The average user was always the North Star for any modern digital strategy. Mean session duration, average order value, standard conversion rates – these are all aggregates that helped define success.
But in 2026, we must learn to see the differences in users. Behavior is high-variance, and in the end, statistics that describe everyone end up describing no one. This year, data scientists are increasingly looking for ways to move away from flat, linear reporting and towards high-dimensional behavioral models.
The fallacy of the mean
The main problem when relying on averages in digital spaces is that user behavior doesn’t follow a normal distribution. What happens is that an average session duration of four minutes ends up being one group of users who bounce in ten seconds and another group that spends twenty minutes deeply engaged in a product trial. Four minutes is meaningless and could lead to the wrong conclusion (e.g., they get partway through the funnel and lose interest).
When optimizing for the mean, we actually alienate both groups. It could mean dumbing down the content or features, thinking it’s too technical and that’s why they lose interest. At best, this serves the uninterested group at the expense of the interested group. At worst, it misses the point for both, and the issue was originally simply a lack of tutorial of the features.

Optimizing for the mean means creating a dead zone of utility. Engineering resources are spent on features that satisfy a mathematical midpoint. To find real alpha in product optimization, we must look at the variance. To do this, we need event-based data that captures the micro-hesitations and non-linear paths.
High-dimensional signals
Organizations are increasingly adopting sophisticated frameworks for product analytics to capture the aforementioned nuance. Instead of seeing a user’s path as a simple funnel, high-dimensional modeling treats it as a series of behavioral signals. This sounds more complex than it is. It simply means detecting scrolling velocity, cursor patterns, rage clicks, and essentially understanding the “why” behind actions. In some cases, we can even let Machine Learning pattern recognition on these data points to find things we can’t.
When looking at only converted/not converted labels, we end up ignoring 98% of the user experience. Behavioral dimensions can cluster users based on intent rather than demographic or other attributes. Identifying a hesitant researcher versus a determined buyer allows for real-time personalization, such as retargeting ads that cater to this motivation.
From reactive reporting to predictive intent modeling
Tools like Contentsquare are where the data stack has really changed by allowing teams to visualize the (otherwise invisible) friction that exists between data points. When you can see that a user is hovering over a CTA but failing to click, you’re looking for psychological barriers as much as technical ones.
When modeling this, we can begin to predict intent by analyzing sequences of events to calculate an intent score. This helps understand strategic friction, which is where intentionally slowing down a user during high-consequence decision points can improve data accuracy while removing obstacles for low-stakes tasks. When you know the behavioral precursors to churn, you can begin to trigger interventions, like a simplified UI or a targeted technical prompt.
Empathy in data science and scaling nuance

Moving toward these behavioral models requires a change in mindset of our own. We often view data as a cold representation of system performance, but in a product context, data is now a proxy for human behavior where over-quantification is undone and human understanding is brought back in.
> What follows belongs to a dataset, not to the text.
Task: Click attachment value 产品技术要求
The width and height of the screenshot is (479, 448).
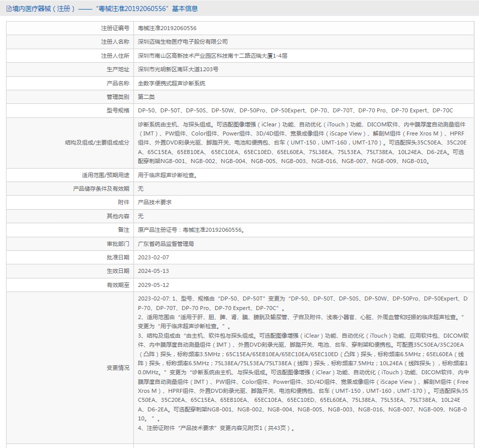Action: click(154, 202)

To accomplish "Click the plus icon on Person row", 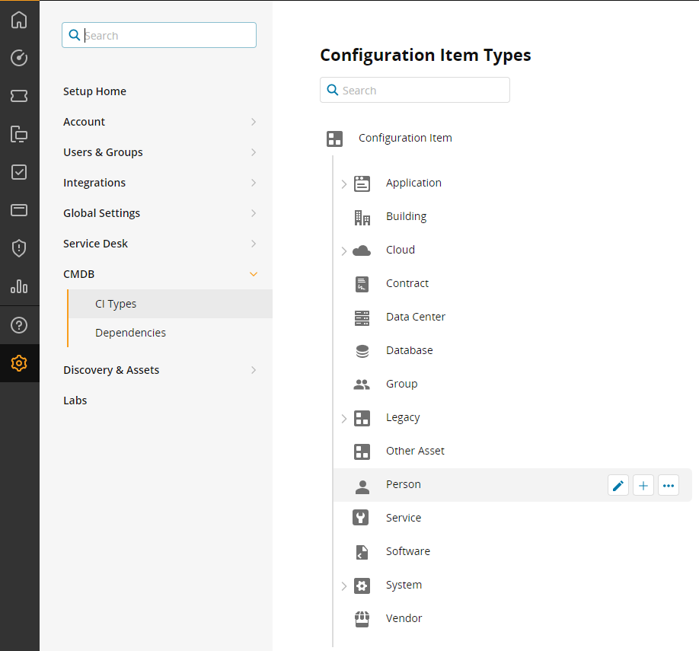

Much like the misinterpretation that “God is dead” was a Nietchze warning rather than a radical new opportunity, the death of the average user is similarly misunderstood. It’s a chance for data scientists to acquire empathy as a skillset and lead with granular behavior insights.
The real challenge for the next generation is going to be that of scale. It is easy to understand one user’s journey through a manual session replay, but how would Netflix go about this? The sheer volume of unstructured behavioral data can overwhelm traditional relational databases and standard analytical workflows. So, new platforms and tools are slowly being released, and such SaaS will be a big part of scaling from the outset, as well as the introduction of conversational statistics (non-technical staff asking a chatbot to perform unique insights with a large pool of data). Reporting and dashboards, however, remain important, but more fragmented and comprehensive.
Like with all scientific research, it’s good to use a hybrid approach of qualitative insight and quantitative rigor. While each journey is unique, individual frustrations may well be shared. While there may be many more customer fragments that we previously acknowledged, it’s still possible to categorize (perhaps not by demographic, but by microbehavior). Opportunities to scale are there so long as we ditch the idea of “the average user”.